### Required task
State how many lines in the items below contain the string "Instruction", counting only matches in that exact letter case. Reply with the number alone.

### Given entries
* Begin *

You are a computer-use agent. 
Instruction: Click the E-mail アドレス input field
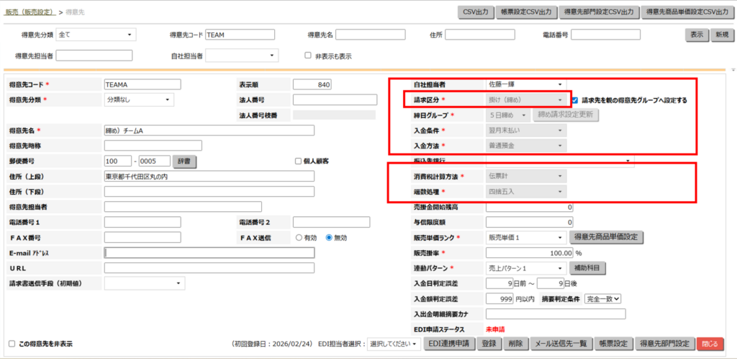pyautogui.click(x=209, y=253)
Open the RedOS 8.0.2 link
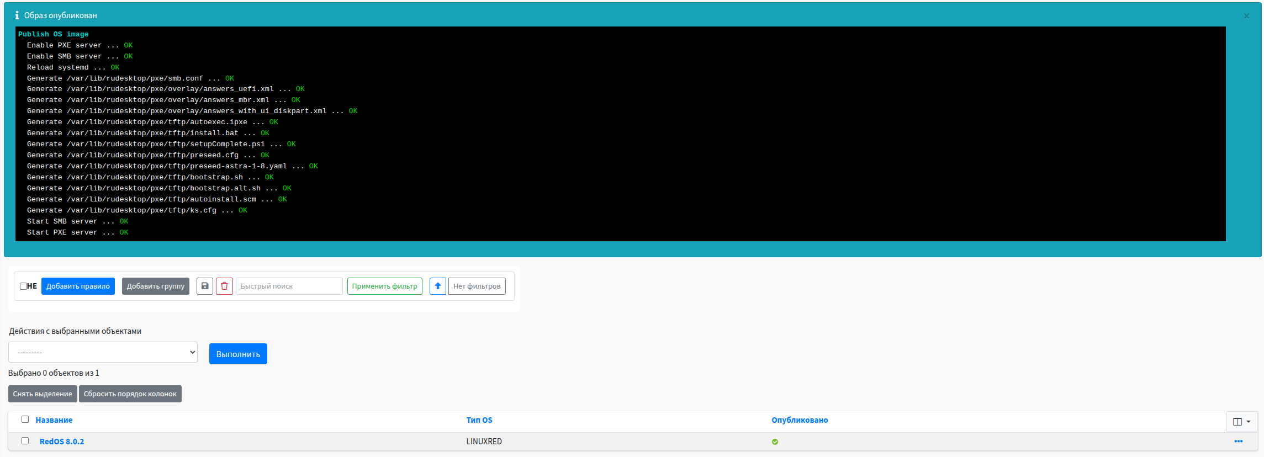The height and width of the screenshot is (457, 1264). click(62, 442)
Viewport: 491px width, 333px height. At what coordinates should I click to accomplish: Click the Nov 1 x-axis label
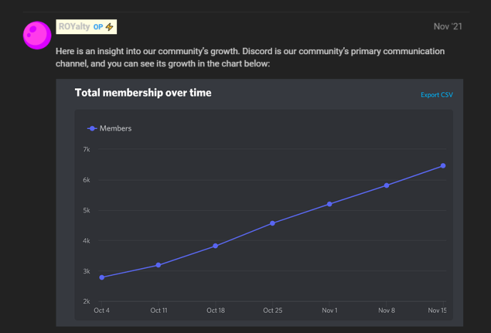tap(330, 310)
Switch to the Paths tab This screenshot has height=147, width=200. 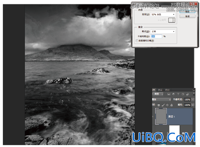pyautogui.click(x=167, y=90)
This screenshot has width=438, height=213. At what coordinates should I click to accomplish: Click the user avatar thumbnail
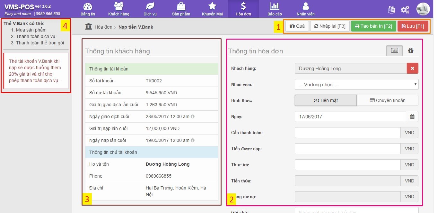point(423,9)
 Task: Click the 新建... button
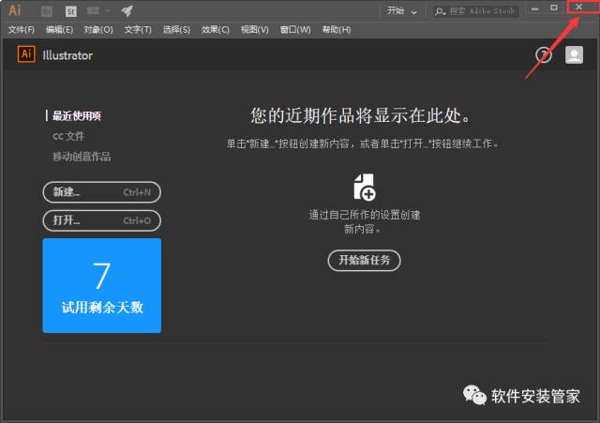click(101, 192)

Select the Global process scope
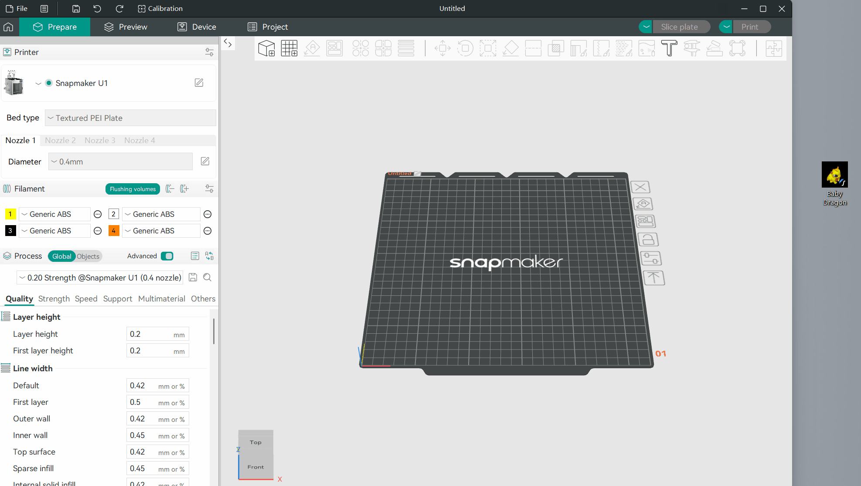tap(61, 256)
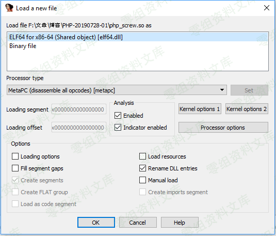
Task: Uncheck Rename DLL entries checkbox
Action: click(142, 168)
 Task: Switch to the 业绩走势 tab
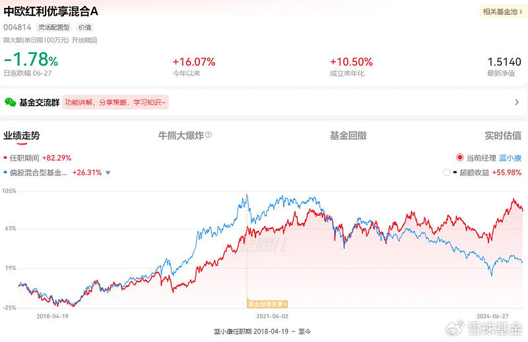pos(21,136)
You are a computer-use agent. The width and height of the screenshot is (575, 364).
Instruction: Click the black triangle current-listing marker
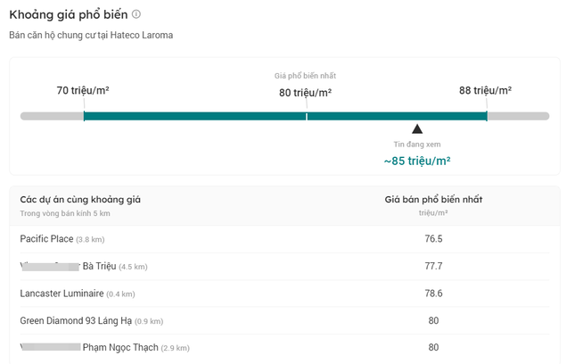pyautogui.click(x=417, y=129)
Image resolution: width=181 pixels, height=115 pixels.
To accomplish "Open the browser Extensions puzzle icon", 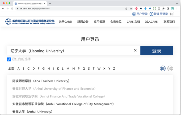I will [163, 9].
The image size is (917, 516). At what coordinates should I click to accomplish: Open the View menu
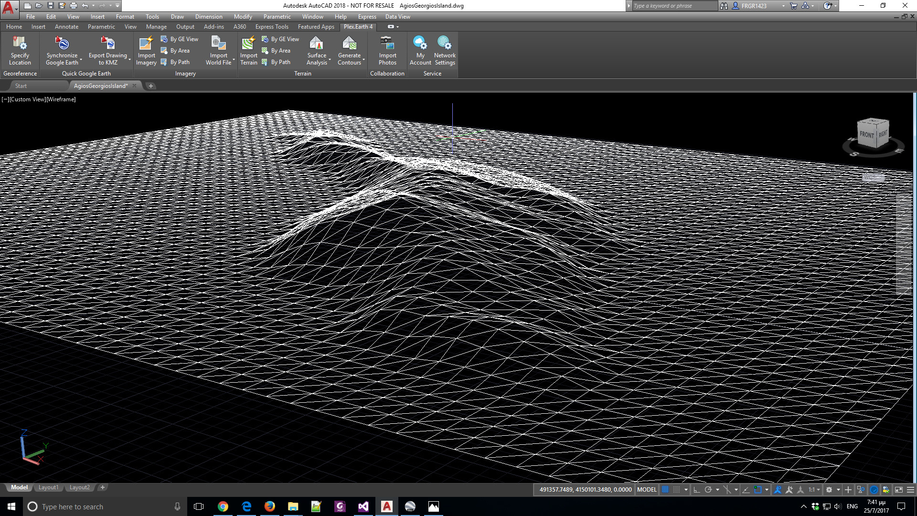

* End *

### Result below
2